### Uji Pemahaman
• 1. Jawablah pertanyaan berikut berdasarkan kutipan tentang Boediono.
(a) Menurut kutipan dari paragraf 22, Boediono cenderung pendiam seperti siapa?
(b) Apa cita-cita Boediono pada masa kecil?
(c) Jurusan apa yang dipilih Boediono di SMA?
• 2. Lanjutkan kutipan tentang Boediono setelah kalimat terakhirnya.

Pada Paragraf 22 terdapat koherensi pembeda tentang karakteristik Boediono yakni “Seperti ayahnya, Boediono cenderung pendiam. Tapi temannya banyak.” Koheresnsi tersebut mengonstruksikan bahwa Boediono sebagai orang yang tidak banyak bicara tetapi tidak seperti orang pendiam pada umumnya yang punya sedikit teman, Boediono justru memiliki banyak teman.

Koherensi pembeda juga terdapat dalam paragraf 23 yakni “Pada masa kecil, Boediono sempat bercita-cita jadi insinyur. Namun di SMA dia memilih jurusan C atau sosial ekonomi.” Koherensi ini memperkuat konstruksi tentang pilihan Boediono untuk memilih jurusan ekonomi secara tidak sengaja dan tidak sesuai dengan piliahnnya ketika kecil.

### Isi Data
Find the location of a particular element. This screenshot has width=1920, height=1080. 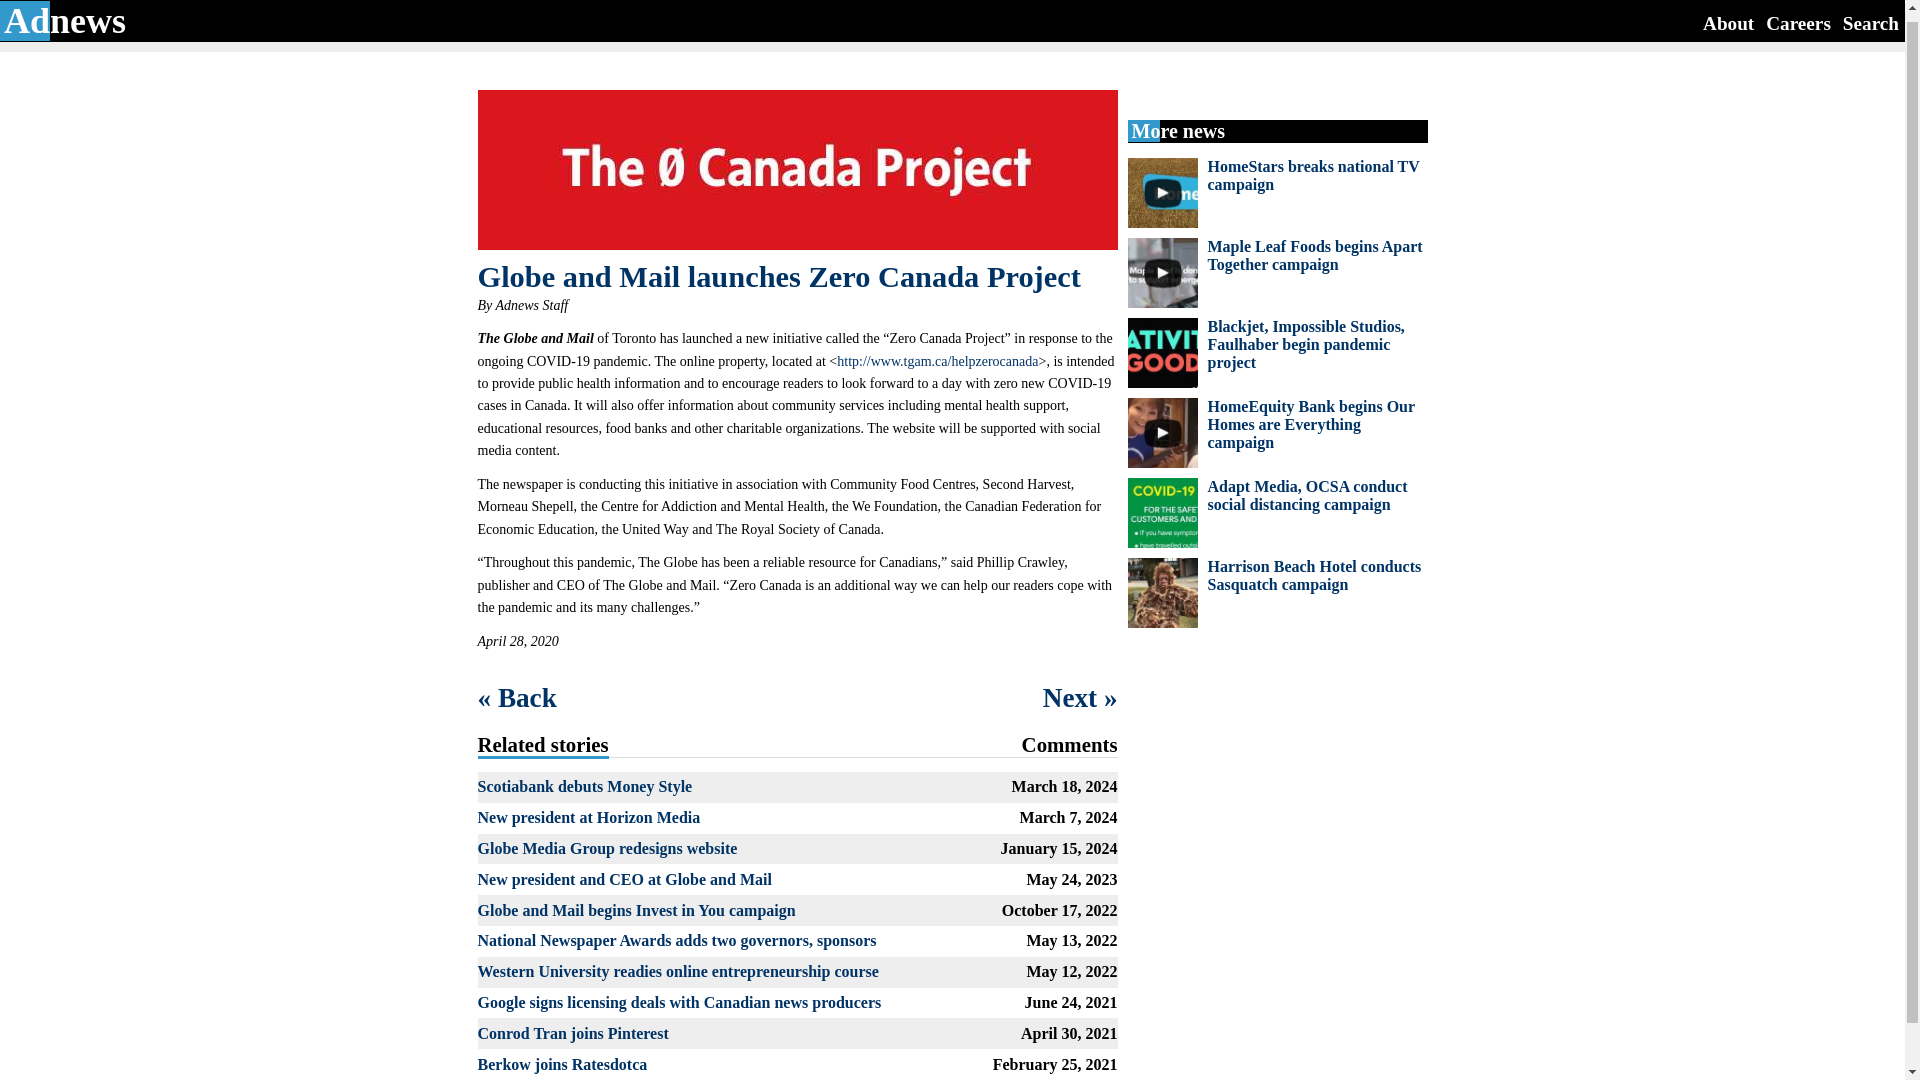

Conrod Tran joins Pinterest is located at coordinates (573, 1033).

### Jawaban
• 1.
(a) Seperti ayahnya.
(b) Menjadi insinyur.
(c) Jurusan C atau sosial ekonomi.

• 2.
Detail-detail yang ditonjolkan dalam berita ini adalah bagaimana ayah Boediono mendidik anak-anaknya. Detail itu terdapat pada paragraf berikut: Dan Ahmad serius betul mengawasi studi anak-anaknya. Setiap anak

mesti melaporkan ponten yang mereka dapat untuk pelajaran hari itu, terutama mencongak. Mereka belajar bersama setiap malam di meja makan. Karena tak bisa melihat, Ahmad Siswo menggunakan kemoceng (bulu ayam) untuk mengontrol apakah kepala anak-anak masih tegak menatap buku. Kalau menunduk atau tertidur, kemoceng beralih jadi “senjata”. (Paragraf 15 Berita II Boediono)

Untuk mendisiplinkan anak-anaknya, Ahmad Siswo punya cara menghukum yang khas, yakni memasukkan mereka ke almari jati besar. “Hayo, kapok enggak?” ayahnya berteriak dari luar. Kalau ada jawaban kapok, baru dia membuka pintu lemari. (Paragraf 18 Berita II Boediono)

Hal ini mengkonatrukaikan bahwa ayah Boediono sangat ketat dalam hal pendidikan.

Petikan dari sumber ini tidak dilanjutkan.